Things to do:
A. In the text on burnout, condense the paragraph that begins "Exhaustion is the central symptom" into a short bulleted list that keeps its main facts.
B. According to the text on burnout, who says burnout has three main components?
C. Reproduce the passage of the text on burnout starting at "Exhaustion is the" and ending at "or at home.".

** Opening Extracted text block **

Identifying burnout (Part 1)

Heavy workloads and deadline pressures have become a fact of work life. But when relentless work stress pushes you into the debilitating state we call burnout, it’s a serious problem.

Burnout feels a lot like depression, but it’s not the same thing. If you had to sum it up in one word, that word would be ‘exhaustion’. Burnout makes your life feel like you are wading through mud that comes all the way up to your neck, 24 hours a day. You are physically, mentally, emotionally, and even spiritually exhausted, and you never seem to escape that feeling.

So how do you know you have burnout? Psychologist Christina Maslach says burnout has three main components.

Exhaustion is the central symptom, undermining your ability to work effectively and feel positive about what you’re doing. You are unable to concentrate or see the big picture; even routine and previously enjoyable tasks seem arduous, and it becomes difficult to drag yourself both into and out of the office.

The second component is cynicism or depersonalisation: you are no longer engaged with what you’re doing. You feel detached, negative – even callous – towards assignments, projects, colleagues and customers. This can be the result of work overload, but it’s also likely to occur in an environment of high conflict, unfairness, and lack of participation in decision-making – at work or at home.

** Closing Extracted text block **
** Opening Information block **

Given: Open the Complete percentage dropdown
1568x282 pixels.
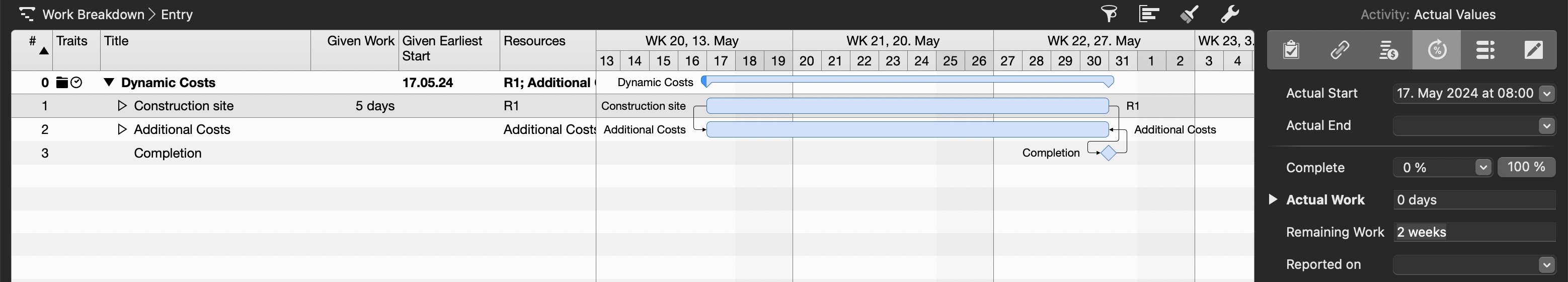Looking at the screenshot, I should coord(1483,168).
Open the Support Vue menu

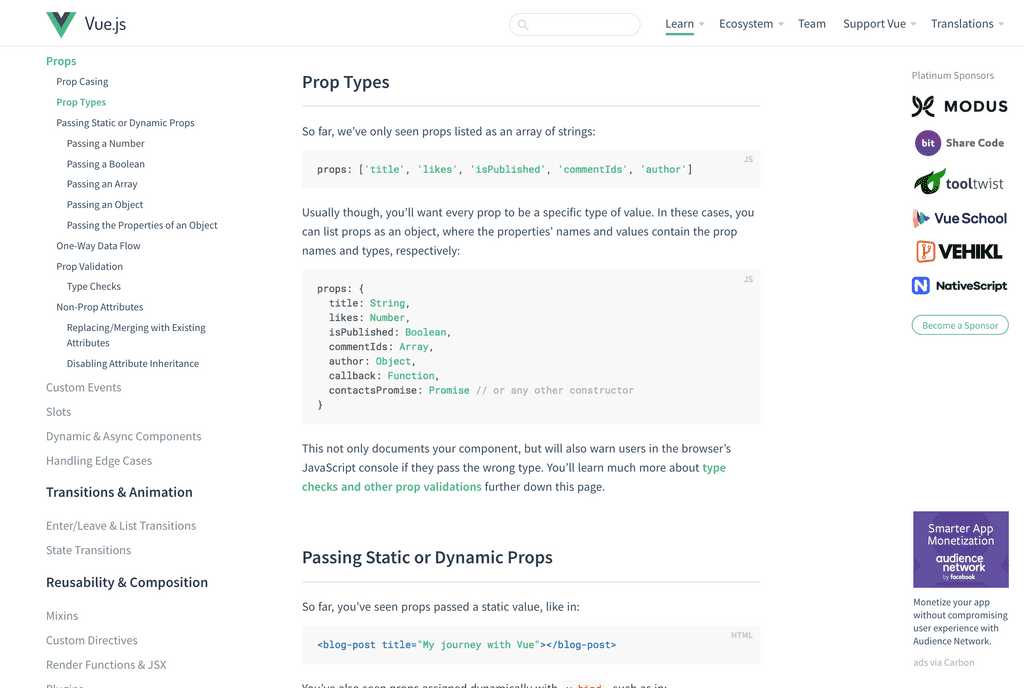coord(874,23)
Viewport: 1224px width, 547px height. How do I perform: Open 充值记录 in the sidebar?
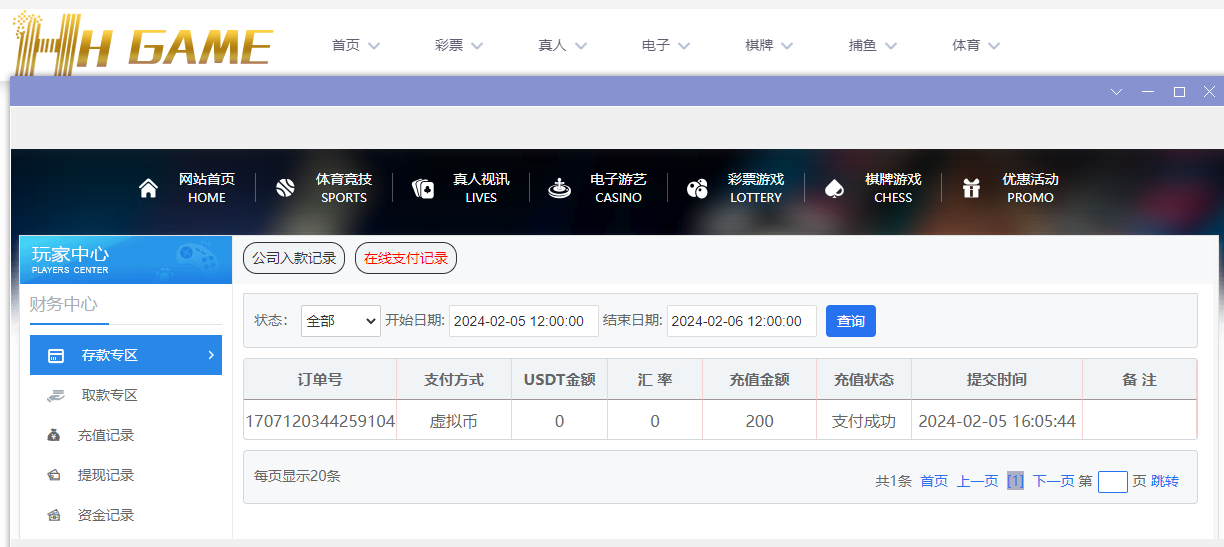click(105, 435)
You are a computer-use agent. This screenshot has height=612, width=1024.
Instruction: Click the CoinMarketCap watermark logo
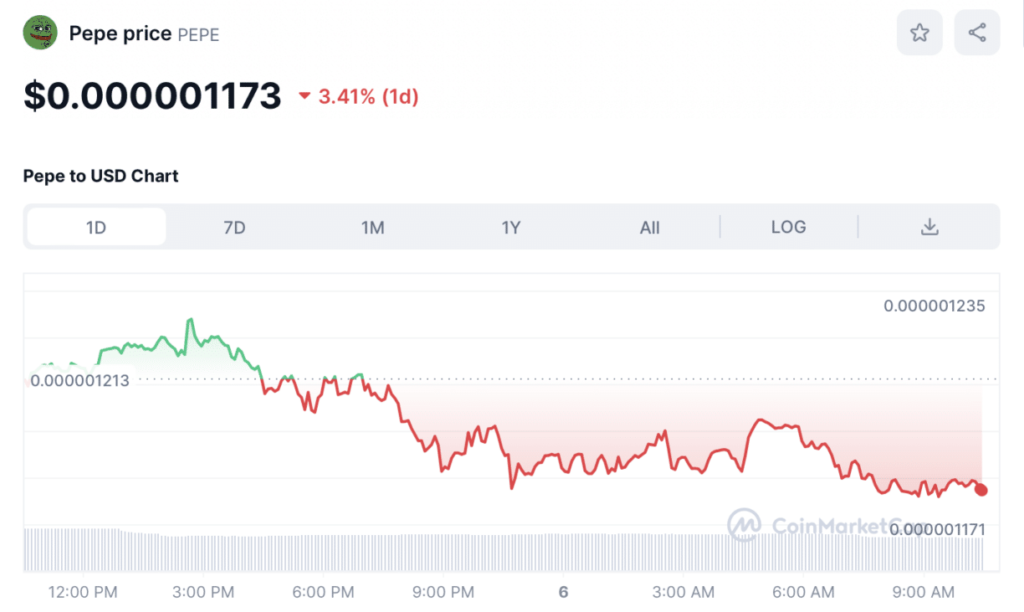click(742, 524)
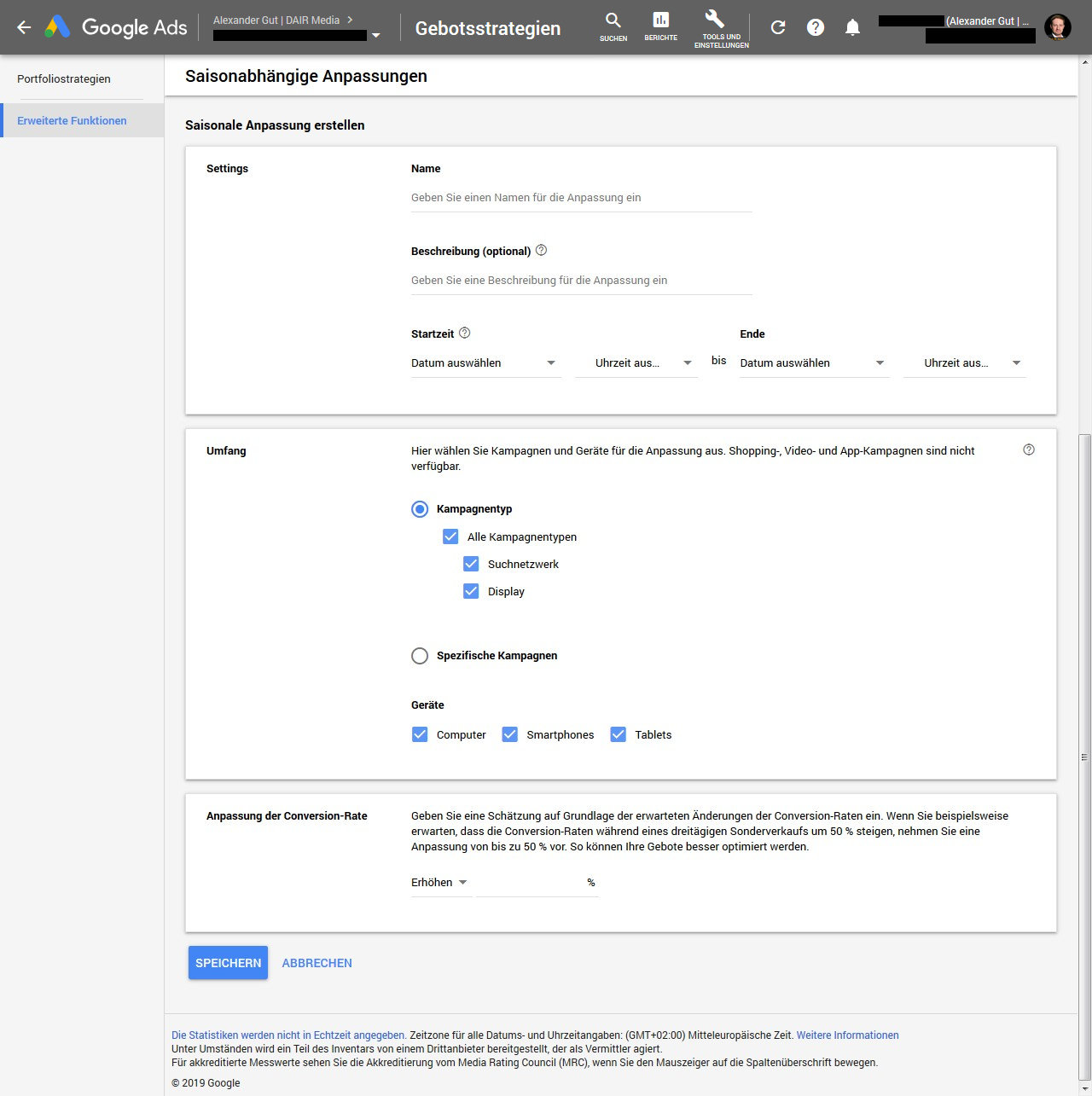
Task: Select Portfoliostrategien in the sidebar
Action: pyautogui.click(x=64, y=78)
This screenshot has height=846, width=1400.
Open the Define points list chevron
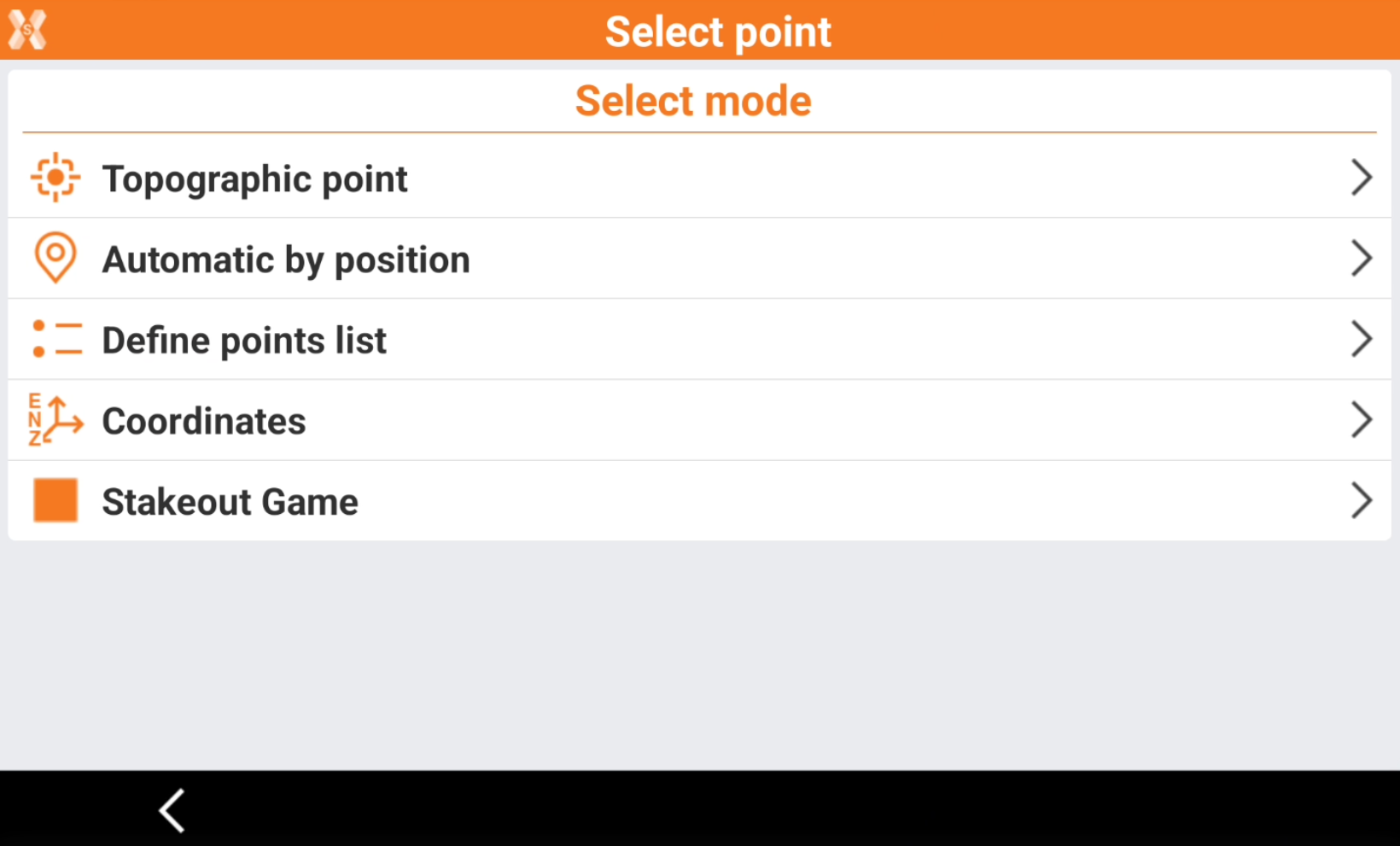pyautogui.click(x=1361, y=339)
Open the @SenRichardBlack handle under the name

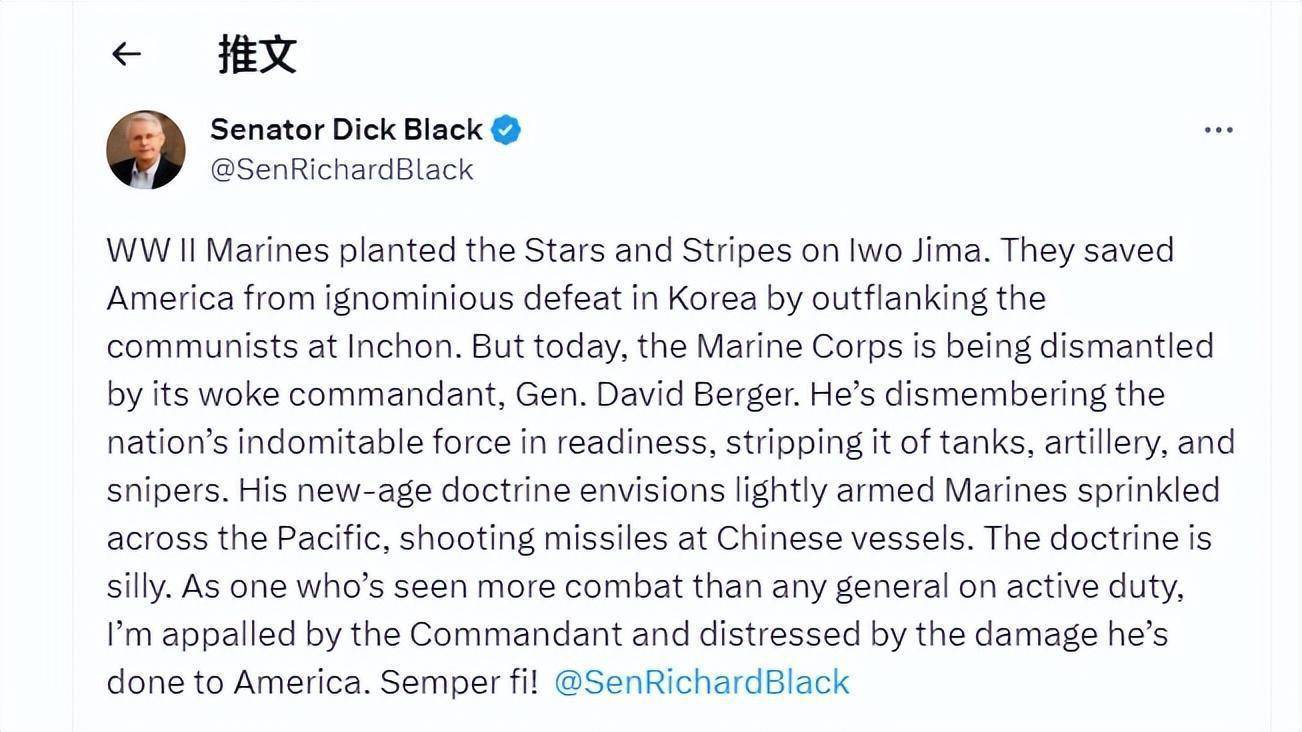[x=341, y=170]
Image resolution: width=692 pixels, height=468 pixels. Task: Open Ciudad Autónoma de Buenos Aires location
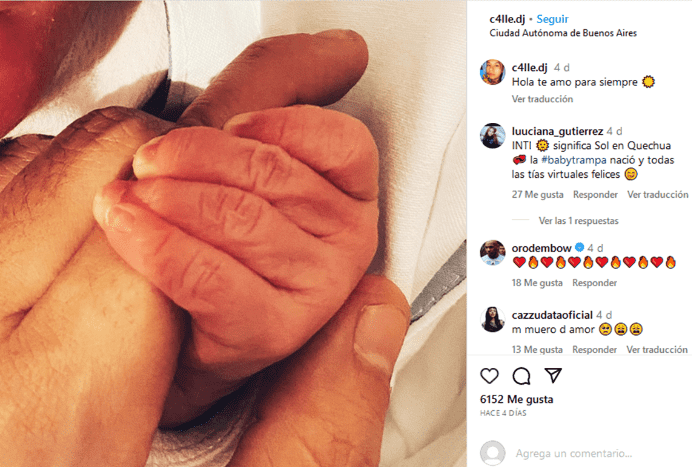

** Closing Information block **

Your responses:
A.
- Exhaustion is the central symptom of burnout.
- It undermines your ability to work effectively and feel positive about your work.
- You can't concentrate or see the big picture.
- Even routine and previously enjoyable tasks seem arduous.
- It becomes difficult to drag yourself into and out of the office.

B. Psychologist Christina Maslach.

C.
Exhaustion is the central symptom, undermining your ability to work effectively and feel positive about what you’re doing. You are unable to concentrate or see the big picture; even routine and previously enjoyable tasks seem arduous, and it becomes difficult to drag yourself both into and out of the office.

The second component is cynicism or depersonalisation: you are no longer engaged with what you’re doing. You feel detached, negative – even callous – towards assignments, projects, colleagues and customers. This can be the result of work overload, but it’s also likely to occur in an environment of high conflict, unfairness, and lack of participation in decision-making – at work or at home.